-- WHAT THIS TASK INVOLVES --
Copy every record exactly.

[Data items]

======

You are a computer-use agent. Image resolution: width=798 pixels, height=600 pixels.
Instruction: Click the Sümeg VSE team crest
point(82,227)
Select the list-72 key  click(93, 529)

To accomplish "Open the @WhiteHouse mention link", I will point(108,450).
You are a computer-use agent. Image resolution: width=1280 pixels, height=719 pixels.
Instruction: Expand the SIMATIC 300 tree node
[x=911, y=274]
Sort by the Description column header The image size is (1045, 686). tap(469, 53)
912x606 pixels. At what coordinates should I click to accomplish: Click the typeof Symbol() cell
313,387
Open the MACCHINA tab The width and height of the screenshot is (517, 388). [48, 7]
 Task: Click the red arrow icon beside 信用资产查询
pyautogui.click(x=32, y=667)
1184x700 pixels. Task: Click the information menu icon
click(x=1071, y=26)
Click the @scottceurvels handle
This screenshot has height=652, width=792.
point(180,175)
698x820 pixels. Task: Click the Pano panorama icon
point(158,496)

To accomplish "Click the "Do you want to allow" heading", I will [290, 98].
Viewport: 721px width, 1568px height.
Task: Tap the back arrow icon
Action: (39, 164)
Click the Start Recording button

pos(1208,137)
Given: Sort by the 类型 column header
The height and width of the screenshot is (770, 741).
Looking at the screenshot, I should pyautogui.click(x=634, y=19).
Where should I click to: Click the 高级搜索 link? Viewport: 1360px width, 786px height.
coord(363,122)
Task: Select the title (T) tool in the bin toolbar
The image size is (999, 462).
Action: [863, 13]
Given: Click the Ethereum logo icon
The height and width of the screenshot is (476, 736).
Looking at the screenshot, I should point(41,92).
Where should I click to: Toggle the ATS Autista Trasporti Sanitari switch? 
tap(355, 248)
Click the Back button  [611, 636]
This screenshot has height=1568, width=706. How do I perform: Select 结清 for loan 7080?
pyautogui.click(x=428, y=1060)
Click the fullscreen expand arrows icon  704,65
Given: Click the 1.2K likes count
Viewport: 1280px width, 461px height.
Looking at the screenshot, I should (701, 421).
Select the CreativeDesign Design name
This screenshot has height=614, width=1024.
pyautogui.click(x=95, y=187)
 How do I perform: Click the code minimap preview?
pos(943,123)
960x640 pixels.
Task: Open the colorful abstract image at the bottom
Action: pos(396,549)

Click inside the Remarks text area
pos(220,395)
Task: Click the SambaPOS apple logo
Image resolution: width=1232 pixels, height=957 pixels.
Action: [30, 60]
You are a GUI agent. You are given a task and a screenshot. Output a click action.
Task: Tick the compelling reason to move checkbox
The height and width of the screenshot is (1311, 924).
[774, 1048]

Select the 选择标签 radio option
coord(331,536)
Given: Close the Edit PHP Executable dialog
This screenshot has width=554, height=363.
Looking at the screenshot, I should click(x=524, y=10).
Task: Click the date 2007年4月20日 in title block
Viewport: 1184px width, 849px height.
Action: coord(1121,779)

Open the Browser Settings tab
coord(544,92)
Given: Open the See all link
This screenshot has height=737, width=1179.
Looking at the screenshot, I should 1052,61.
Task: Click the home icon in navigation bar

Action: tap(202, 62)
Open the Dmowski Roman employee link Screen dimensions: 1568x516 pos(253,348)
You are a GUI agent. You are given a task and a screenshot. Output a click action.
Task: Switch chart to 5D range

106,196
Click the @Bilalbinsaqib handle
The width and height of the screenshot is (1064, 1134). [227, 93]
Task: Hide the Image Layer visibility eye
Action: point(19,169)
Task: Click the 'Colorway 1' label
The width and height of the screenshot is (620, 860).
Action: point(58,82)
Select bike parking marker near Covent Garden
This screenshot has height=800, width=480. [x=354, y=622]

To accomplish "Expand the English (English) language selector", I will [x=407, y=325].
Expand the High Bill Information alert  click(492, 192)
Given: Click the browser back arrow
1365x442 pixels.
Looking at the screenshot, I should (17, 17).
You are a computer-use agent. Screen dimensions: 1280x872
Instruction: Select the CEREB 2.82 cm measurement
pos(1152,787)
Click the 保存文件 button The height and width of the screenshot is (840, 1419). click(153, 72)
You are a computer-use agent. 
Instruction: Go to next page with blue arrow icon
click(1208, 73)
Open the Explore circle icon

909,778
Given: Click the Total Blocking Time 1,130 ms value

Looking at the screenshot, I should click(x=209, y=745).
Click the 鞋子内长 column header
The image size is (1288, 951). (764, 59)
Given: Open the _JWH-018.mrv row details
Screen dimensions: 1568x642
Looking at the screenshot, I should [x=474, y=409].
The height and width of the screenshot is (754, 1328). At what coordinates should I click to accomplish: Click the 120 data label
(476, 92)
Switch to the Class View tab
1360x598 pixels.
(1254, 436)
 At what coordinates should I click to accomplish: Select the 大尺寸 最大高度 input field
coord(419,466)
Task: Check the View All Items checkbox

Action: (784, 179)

======

-- RESULT OF THE EXERCISE --
You are a computer-use agent. Image resolution: width=798 pixels, height=600 pixels.
Instruction: Click the Sümeg VSE team crest
point(82,227)
Select the list-72 key  click(93, 529)

To accomplish "Open the @WhiteHouse mention link", I will point(108,450).
You are a computer-use agent. Image resolution: width=1280 pixels, height=719 pixels.
Instruction: Expand the SIMATIC 300 tree node
[x=911, y=274]
Sort by the Description column header The image size is (1045, 686). tap(469, 53)
912x606 pixels. At what coordinates should I click to accomplish: Click the typeof Symbol() cell
313,387
Open the MACCHINA tab The width and height of the screenshot is (517, 388). [48, 7]
 Task: Click the red arrow icon beside 信用资产查询
pyautogui.click(x=32, y=667)
1184x700 pixels. Task: Click the information menu icon
click(x=1071, y=26)
Click the @scottceurvels handle
This screenshot has height=652, width=792.
point(180,175)
698x820 pixels. Task: Click the Pano panorama icon
point(158,496)

To accomplish "Click the "Do you want to allow" heading", I will [290, 98].
Viewport: 721px width, 1568px height.
Task: Tap the back arrow icon
Action: (39, 164)
Click the Start Recording button

pos(1208,137)
Given: Sort by the 类型 column header
The height and width of the screenshot is (770, 741).
Looking at the screenshot, I should pyautogui.click(x=634, y=19).
Where should I click to: Click the 高级搜索 link? Viewport: 1360px width, 786px height.
coord(363,122)
Task: Select the title (T) tool in the bin toolbar
The image size is (999, 462).
Action: [863, 13]
Given: Click the Ethereum logo icon
The height and width of the screenshot is (476, 736).
Looking at the screenshot, I should point(41,92).
Where should I click to: Toggle the ATS Autista Trasporti Sanitari switch? 
tap(355, 248)
Click the Back button  [611, 636]
This screenshot has height=1568, width=706. How do I perform: Select 结清 for loan 7080?
pyautogui.click(x=428, y=1060)
Click the fullscreen expand arrows icon  704,65
Given: Click the 1.2K likes count
Viewport: 1280px width, 461px height.
Looking at the screenshot, I should (701, 421).
Select the CreativeDesign Design name
This screenshot has height=614, width=1024.
pyautogui.click(x=95, y=187)
 How do I perform: Click the code minimap preview?
pos(943,123)
960x640 pixels.
Task: Open the colorful abstract image at the bottom
Action: pos(396,549)

Click inside the Remarks text area
pos(220,395)
Task: Click the SambaPOS apple logo
Image resolution: width=1232 pixels, height=957 pixels.
Action: [30, 60]
You are a GUI agent. You are given a task and a screenshot. Output a click action.
Task: Tick the compelling reason to move checkbox
The height and width of the screenshot is (1311, 924).
[774, 1048]

Select the 选择标签 radio option
coord(331,536)
Given: Close the Edit PHP Executable dialog
This screenshot has width=554, height=363.
Looking at the screenshot, I should click(x=524, y=10).
Task: Click the date 2007年4月20日 in title block
Viewport: 1184px width, 849px height.
Action: coord(1121,779)

Open the Browser Settings tab
coord(544,92)
Given: Open the See all link
This screenshot has height=737, width=1179.
Looking at the screenshot, I should 1052,61.
Task: Click the home icon in navigation bar

Action: tap(202, 62)
Open the Dmowski Roman employee link Screen dimensions: 1568x516 pos(253,348)
You are a GUI agent. You are given a task and a screenshot. Output a click action.
Task: Switch chart to 5D range

106,196
Click the @Bilalbinsaqib handle
The width and height of the screenshot is (1064, 1134). [227, 93]
Task: Hide the Image Layer visibility eye
Action: point(19,169)
Task: Click the 'Colorway 1' label
The width and height of the screenshot is (620, 860).
Action: point(58,82)
Select bike parking marker near Covent Garden
This screenshot has height=800, width=480. [x=354, y=622]

To accomplish "Expand the English (English) language selector", I will [x=407, y=325].
Expand the High Bill Information alert  click(492, 192)
Given: Click the browser back arrow
1365x442 pixels.
Looking at the screenshot, I should (17, 17).
You are a computer-use agent. Screen dimensions: 1280x872
Instruction: Select the CEREB 2.82 cm measurement
pos(1152,787)
Click the 保存文件 button The height and width of the screenshot is (840, 1419). click(153, 72)
You are a computer-use agent. 
Instruction: Go to next page with blue arrow icon
click(1208, 73)
Open the Explore circle icon

909,778
Given: Click the Total Blocking Time 1,130 ms value

Looking at the screenshot, I should click(x=209, y=745).
Click the 鞋子内长 column header
The image size is (1288, 951). (764, 59)
Given: Open the _JWH-018.mrv row details
Screen dimensions: 1568x642
Looking at the screenshot, I should [x=474, y=409].
The height and width of the screenshot is (754, 1328). At what coordinates should I click to accomplish: Click the 120 data label
(476, 92)
Switch to the Class View tab
1360x598 pixels.
(1254, 436)
 At what coordinates should I click to accomplish: Select the 大尺寸 最大高度 input field
coord(419,466)
Task: Check the View All Items checkbox

Action: (784, 179)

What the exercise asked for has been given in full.